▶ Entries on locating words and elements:
--- Start ---

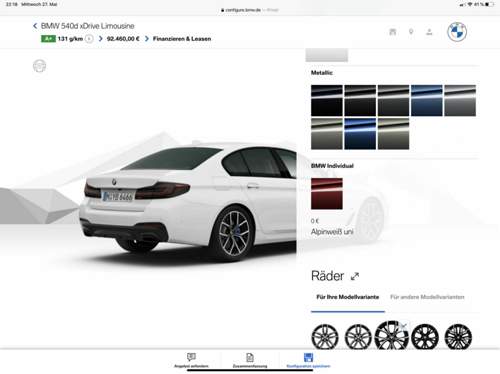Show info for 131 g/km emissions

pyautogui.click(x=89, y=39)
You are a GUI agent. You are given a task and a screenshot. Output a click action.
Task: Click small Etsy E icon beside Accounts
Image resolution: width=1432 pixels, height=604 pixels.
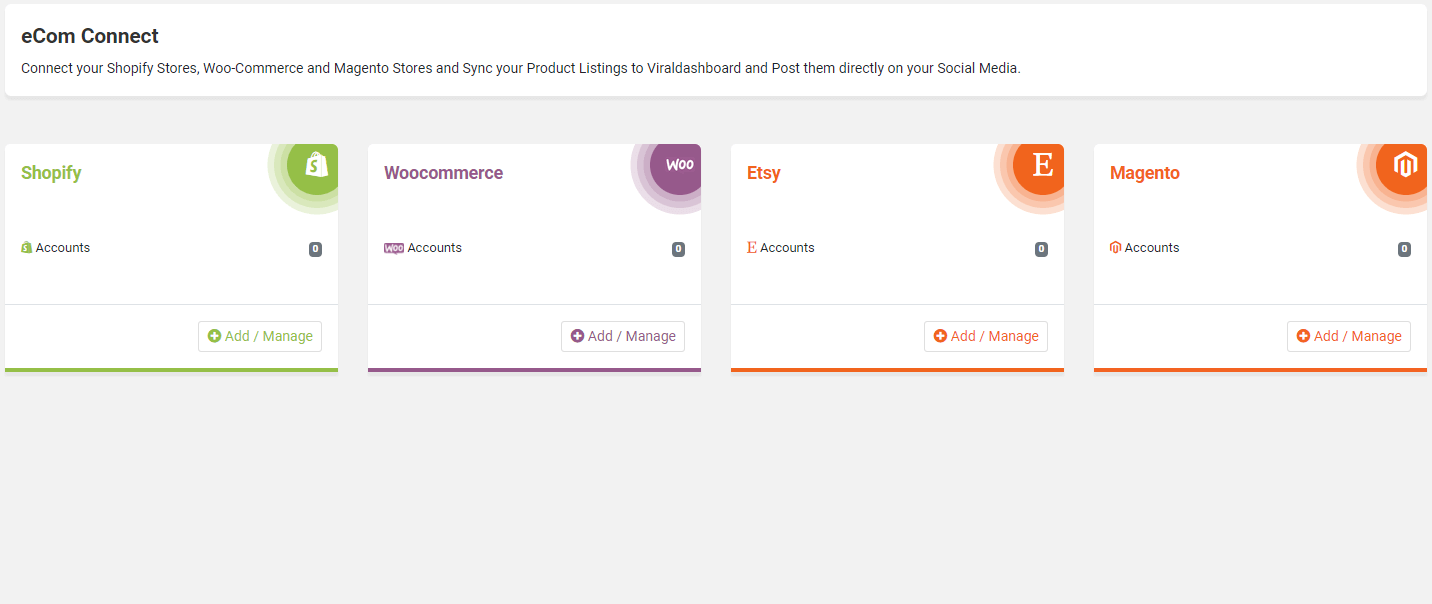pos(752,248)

--- End ---

▶ WHAT THE TASK ASKS:
Please recast every line of the listing above as a numbered list, leaving out the blank lines and the pictures.

▶ ANSWER TO THIS EXERCISE:
1. Show info for 131 g/km emissions
2. pyautogui.click(x=89, y=39)
3. You are a GUI agent. You are given a task and a screenshot. Output a click action.
4. Task: Click small Etsy E icon beside Accounts
5. Image resolution: width=1432 pixels, height=604 pixels.
6. pos(752,248)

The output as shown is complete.